A new guide that sets out how The Pensions Regulator and the Financial Conduct Authority regulate defined contribution (DC) workplace pensions has been launched today.
Aimed at trustees, advisers and pension providers, the new guide outlines each regulator’s approach, and how they work together to ensure consistency.
The guide details areas of common ground, and explains how both regulators seek to ensure that member outcomes are not adversely affected by the differences in regulatory regime.
Andrew Warwick-Thompson, executive director for DC, governance and administration at The Pensions Regulator, said:
“Retirement savers have a right to expect that their workplace pension scheme, whether it is trust- or contract-based, is well-run and will deliver a good outcome. I can see no reason in principle why trust- or contract-based schemes should deliver different outcomes. However, joined-up regulation is essential to build equal confidence in both types of scheme, and this guide clarifies the various ways in which we and the FCA work together to improve the quality of all DC schemes.”

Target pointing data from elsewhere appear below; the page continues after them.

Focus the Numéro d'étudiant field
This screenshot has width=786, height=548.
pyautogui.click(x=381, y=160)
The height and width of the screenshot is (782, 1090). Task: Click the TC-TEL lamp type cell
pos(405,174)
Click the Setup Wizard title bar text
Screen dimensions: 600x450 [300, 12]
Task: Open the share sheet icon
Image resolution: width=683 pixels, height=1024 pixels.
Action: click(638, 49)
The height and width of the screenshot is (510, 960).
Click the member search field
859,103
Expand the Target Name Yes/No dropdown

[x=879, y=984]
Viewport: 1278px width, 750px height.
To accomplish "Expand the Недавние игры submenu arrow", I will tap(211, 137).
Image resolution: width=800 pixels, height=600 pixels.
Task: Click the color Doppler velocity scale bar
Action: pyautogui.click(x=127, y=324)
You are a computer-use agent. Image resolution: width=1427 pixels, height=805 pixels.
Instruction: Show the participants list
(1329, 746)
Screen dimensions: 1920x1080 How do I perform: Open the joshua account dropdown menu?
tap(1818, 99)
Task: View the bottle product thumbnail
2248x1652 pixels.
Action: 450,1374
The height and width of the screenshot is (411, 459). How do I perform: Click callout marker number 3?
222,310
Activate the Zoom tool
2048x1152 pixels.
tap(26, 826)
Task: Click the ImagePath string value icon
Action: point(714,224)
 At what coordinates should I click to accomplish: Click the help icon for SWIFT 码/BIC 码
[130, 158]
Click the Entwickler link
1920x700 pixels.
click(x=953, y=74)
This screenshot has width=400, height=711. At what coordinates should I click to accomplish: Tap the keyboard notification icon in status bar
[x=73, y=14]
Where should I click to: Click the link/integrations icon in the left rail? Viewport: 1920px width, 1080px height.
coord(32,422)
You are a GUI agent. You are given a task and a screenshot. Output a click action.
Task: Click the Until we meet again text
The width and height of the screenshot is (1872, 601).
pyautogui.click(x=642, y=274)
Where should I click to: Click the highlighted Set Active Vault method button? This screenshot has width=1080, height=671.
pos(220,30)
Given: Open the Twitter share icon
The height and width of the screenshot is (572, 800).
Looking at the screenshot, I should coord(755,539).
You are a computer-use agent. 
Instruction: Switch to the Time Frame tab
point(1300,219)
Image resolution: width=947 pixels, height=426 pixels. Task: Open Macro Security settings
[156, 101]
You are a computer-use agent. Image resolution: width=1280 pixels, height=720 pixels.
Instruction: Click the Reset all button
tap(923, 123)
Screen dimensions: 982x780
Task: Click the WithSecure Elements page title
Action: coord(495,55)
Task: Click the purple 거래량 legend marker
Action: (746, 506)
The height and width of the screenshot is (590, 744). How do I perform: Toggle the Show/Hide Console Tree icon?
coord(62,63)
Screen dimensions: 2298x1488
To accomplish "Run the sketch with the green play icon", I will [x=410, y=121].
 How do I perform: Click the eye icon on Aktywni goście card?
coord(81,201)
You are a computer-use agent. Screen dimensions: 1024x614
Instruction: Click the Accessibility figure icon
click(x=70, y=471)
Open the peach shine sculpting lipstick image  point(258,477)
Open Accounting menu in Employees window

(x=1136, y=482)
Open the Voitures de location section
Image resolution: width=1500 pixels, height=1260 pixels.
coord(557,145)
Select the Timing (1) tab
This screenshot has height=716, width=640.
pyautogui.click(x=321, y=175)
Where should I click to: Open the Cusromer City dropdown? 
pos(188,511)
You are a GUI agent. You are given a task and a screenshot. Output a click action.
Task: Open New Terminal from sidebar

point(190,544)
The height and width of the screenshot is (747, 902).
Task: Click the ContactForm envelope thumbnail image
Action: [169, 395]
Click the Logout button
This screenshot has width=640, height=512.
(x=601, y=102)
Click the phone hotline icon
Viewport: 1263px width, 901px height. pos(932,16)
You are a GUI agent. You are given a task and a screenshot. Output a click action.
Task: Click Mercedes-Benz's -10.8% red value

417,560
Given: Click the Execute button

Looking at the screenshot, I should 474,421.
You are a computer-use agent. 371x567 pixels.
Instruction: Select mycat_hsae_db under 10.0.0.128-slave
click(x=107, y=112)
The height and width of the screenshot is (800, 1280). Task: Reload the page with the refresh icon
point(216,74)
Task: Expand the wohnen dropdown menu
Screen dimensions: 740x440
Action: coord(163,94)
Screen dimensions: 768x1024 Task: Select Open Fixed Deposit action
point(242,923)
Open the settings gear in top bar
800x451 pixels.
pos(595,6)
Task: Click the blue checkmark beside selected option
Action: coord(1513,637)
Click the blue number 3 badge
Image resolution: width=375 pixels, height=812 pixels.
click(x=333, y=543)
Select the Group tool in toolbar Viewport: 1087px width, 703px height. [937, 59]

Christopher Woolard, director of policy, risk and research at the FCA said:
“The introduction of automatic enrolment has meant that more people than ever are being enrolled into DC schemes and many employers will not have had to consider these issues before. While both organisations already work together closely, as the new landscape takes shape it is more important than ever that there is a consistent approach between the two regulators. The guide sets out how each of us will work to achieve that.”
A series of quality standards for DC schemes, due to be launched by the Department for Work and Pensions, will set minimum requirements for governance, investment fund design and administration and offer a good level of protection for members regardless of the type of scheme selected by the employer.